The Missing Nutrients No Plant Food Provides
Vitamin B12 is found exclusively in animal foods. There is no plant source. Heme iron — the most bioavailable form — is found only in animal tissue. Retinol (true Vitamin A, not beta-carotene) is found only in animal liver and eggs. DHA (the omega-3 essential for brain function and inflammation management) is found pre-formed only in fatty fish and seafood.
The conversion efficiency of plant-based ALA to DHA is approximately 3–5% in healthy adults — lower in those under stress, with inflammation, or on restrictive diets. A plant-based athlete supplementing with flaxseed oil is not adequately replacing the DHA from salmon or sardines. The deficiency accumulates silently over years.

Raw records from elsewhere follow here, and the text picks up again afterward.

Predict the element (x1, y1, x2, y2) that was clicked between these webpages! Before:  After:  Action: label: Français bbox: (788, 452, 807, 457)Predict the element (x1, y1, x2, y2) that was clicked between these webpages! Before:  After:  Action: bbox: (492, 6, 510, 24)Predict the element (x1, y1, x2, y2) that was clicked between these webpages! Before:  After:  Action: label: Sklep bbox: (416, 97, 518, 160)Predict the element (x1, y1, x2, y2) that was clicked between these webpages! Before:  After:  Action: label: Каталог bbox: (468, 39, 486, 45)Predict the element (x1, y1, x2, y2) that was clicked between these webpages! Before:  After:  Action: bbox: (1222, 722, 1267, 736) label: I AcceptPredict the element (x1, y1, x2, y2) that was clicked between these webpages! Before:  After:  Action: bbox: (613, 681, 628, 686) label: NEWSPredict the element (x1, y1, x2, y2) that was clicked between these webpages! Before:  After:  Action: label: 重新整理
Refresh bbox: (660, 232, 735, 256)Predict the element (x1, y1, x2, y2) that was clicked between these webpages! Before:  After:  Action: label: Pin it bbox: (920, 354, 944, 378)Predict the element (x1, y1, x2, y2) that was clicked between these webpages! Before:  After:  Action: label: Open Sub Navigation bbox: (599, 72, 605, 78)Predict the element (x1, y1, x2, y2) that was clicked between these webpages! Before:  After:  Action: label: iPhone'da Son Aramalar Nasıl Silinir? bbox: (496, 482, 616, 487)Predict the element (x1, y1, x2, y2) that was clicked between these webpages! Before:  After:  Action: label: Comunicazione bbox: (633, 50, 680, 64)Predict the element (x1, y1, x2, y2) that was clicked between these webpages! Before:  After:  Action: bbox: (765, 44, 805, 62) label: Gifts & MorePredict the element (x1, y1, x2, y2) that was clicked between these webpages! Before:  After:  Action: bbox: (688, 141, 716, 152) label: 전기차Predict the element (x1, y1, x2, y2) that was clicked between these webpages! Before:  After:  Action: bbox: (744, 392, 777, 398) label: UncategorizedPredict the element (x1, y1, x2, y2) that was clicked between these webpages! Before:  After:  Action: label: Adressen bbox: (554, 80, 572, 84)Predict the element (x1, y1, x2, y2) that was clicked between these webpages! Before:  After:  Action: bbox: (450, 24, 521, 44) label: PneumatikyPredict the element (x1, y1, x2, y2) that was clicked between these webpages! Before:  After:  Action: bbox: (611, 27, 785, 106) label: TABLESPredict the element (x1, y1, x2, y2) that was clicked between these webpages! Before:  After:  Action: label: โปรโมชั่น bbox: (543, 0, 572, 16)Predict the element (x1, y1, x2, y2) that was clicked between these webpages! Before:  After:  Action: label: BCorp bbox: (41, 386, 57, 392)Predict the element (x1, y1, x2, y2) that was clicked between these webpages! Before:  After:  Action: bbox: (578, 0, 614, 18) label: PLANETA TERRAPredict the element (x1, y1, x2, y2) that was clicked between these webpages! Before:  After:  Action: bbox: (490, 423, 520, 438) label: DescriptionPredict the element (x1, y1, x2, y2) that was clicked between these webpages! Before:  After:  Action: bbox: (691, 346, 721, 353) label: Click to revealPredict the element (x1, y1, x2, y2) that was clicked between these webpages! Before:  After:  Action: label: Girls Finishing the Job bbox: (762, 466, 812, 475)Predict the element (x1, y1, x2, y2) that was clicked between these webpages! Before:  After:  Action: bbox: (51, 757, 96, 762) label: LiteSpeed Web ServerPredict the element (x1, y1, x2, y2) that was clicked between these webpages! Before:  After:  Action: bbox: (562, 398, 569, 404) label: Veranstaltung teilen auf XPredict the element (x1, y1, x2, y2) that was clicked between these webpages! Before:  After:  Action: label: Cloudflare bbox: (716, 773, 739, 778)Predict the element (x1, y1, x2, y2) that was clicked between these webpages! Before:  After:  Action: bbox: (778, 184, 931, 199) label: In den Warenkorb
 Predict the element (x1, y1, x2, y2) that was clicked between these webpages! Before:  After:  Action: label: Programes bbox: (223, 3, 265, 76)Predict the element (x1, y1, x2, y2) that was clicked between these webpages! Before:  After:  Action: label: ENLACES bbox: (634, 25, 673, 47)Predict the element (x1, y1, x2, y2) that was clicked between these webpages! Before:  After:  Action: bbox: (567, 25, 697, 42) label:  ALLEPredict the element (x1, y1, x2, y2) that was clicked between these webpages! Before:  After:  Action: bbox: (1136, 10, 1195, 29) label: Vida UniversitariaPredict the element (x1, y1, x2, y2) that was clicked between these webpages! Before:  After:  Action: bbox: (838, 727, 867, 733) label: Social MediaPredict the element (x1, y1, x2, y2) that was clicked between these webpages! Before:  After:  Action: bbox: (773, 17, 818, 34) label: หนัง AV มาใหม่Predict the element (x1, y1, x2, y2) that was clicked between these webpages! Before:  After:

What Animal Protein Actually Provides
Beef, eggs, fish, and organ meats provide complete amino acid profiles, high leucine content, heme iron, zinc, B12, retinol, DHA, creatine, and carnosine — the full spectrum of nutrients required for high-frequency training adaptation in a single, bioavailable package.
- Minimum 1.6–2.2g protein per kg bodyweight daily for high-frequency grappling
- Prioritise leucine-dense sources: beef, eggs, fish, poultry per meal
- At least 3 meals per day exceeding the leucine threshold (approximately 30–40g animal protein per meal)
- Organ meats once per week minimum for micronutrient density
- Fatty fish 3–4x per week for DHA and EPA
After 40, anabolic resistance means you need more protein AND better protein. Plant sources fail on both counts.
— Josh Button · @thatjiujiteiroThe Bottom Line
This didn't come from a textbook or a coach handing me a protocol. It came from years of training hard, getting injured, burning out, and rebuilding — smarter every time. Everything in this post is something I do, have done, or have researched deeply enough to stake my performance on.
Start with one thing. Implement it fully. Then add the next. The compounding effect of doing the basics with precision beats any biohack or supplement stack.
Hard to Kill isn't a slogan. It's the standard.
Stay Dangerous. Stay on the Mats. Hard to Kill in Midlife.